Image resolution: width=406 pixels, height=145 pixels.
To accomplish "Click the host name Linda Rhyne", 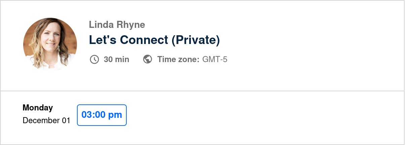I will (117, 25).
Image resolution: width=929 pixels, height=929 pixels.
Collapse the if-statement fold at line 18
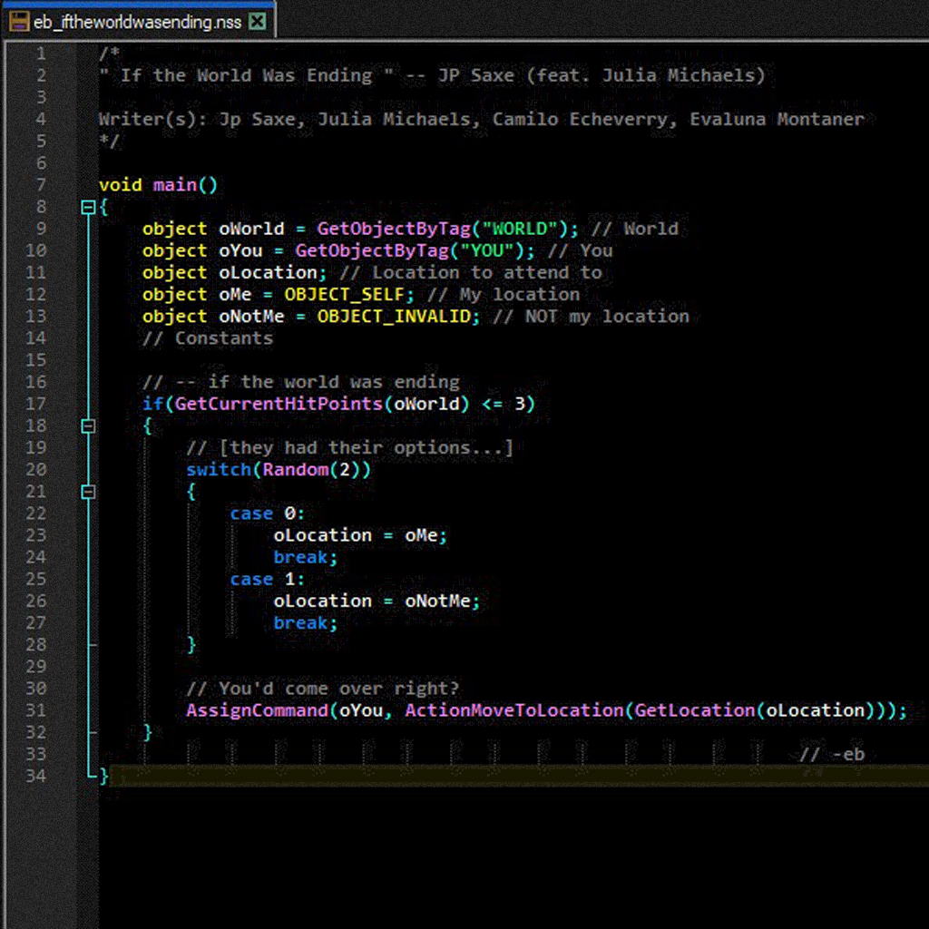tap(87, 425)
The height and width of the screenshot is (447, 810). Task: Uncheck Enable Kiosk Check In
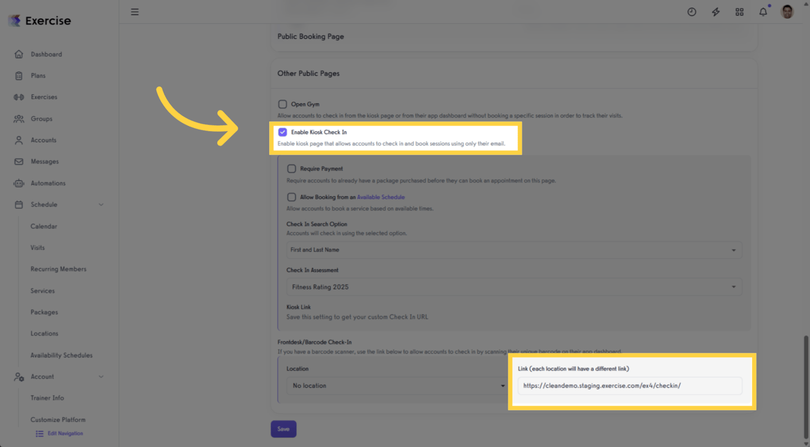pos(283,132)
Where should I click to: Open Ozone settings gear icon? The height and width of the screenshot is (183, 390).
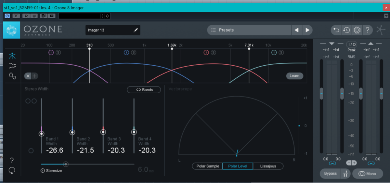click(357, 30)
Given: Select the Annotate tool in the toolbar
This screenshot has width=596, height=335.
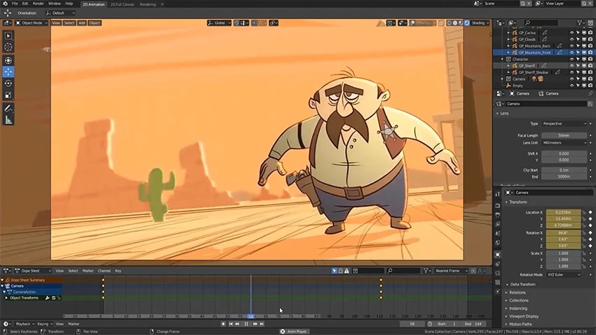Looking at the screenshot, I should 8,108.
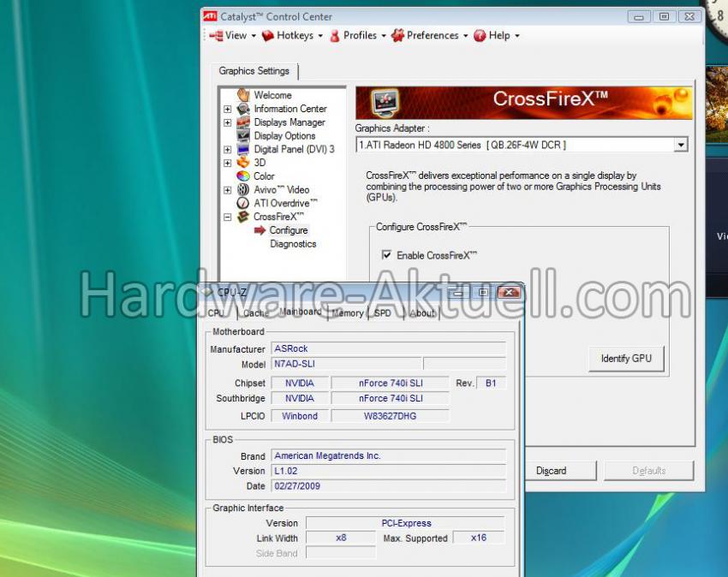Select Diagnostics under CrossFireX
This screenshot has width=728, height=577.
pyautogui.click(x=293, y=244)
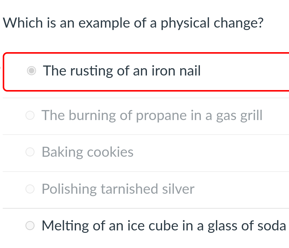The width and height of the screenshot is (289, 248).
Task: Select the radio button for 'The rusting of an iron nail'
Action: click(32, 71)
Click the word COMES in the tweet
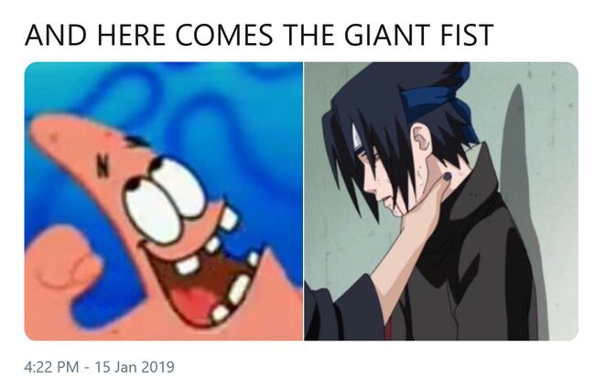This screenshot has height=390, width=595. click(x=224, y=35)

• _What to do_: Above are the records; report how many of their lines hold the string "Image", with no other words.

• _Solved exercise_: 2